#### 本文の抜粋

獲得ポイントを無料プレーとして還元する「PGMヤーテージプログラム」を運営

パシフィックゴルフマネージメント(株)

日本のゴルフ場の5%以上に当たる131ゴルフ場を運営するパシフィックゴルフマネージメント(株)(PGM)。同社では、2008年8月から航空会社のマイレージプログラムを模したポイントプログラム「PGMヤーテージプログラム」を全国的にスタート。2009年1月には「地域共通友の会制度」も導入し、リピーターの獲得につなげている。

「ゴルフのある人生を、一人でも多くの人々へ。」

 「Love Life. Love Golf. ゴルフは、もっと、素晴らしい」というブランドプロミスの下、日本全国でゴルフ場運営事業を展開するパシフィックゴルフマネージメント(株)(PGM)が事業を開始したのは2001年3月のことである。

########
#### データの抜粋

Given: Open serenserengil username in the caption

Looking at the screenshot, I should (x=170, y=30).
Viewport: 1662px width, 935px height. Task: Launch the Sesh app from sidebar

########

パシフィックゴルフマネージメントの文章を、最後の文のすぐあとから引き継いで書き進めてください。

 当時の日本では、バブル経済の崩壊の影響などから、ゴルフ場の経営破たんが相次いでいた。元々、いわゆる“接待ゴルフ”など、法人利用を収益の柱に据えていた多くのゴルフ場では、景気後退に伴う利用減少に対して有効な施策を講じることができなかったのだ。そして、特にこの時期に会員募集時に集めた高額な預託金の償還時期が訪れたゴルフ場において、償還のための原資がないために経営破たんに追い込まれるケースが続出したのである。
 PGMでは、このようなかたちで経営破たんしたゴルフ場を買収・取得することから、ゴルフ場運営事業をスタートした。事業開始から3年弱の2003年12月には全国40ゴルフ場体制、2005年12月には同95ゴルフ場体制、2007年12月には同118ゴルフ場体制を確立。2009年6月現在では、全国で131ゴルフ場、18ホール換算で157コースの運営を行っている(運営受託、リース運営コースを含む)。これは、約2,400と言われる日本のゴルフ場の5%以上に当たる数字だ。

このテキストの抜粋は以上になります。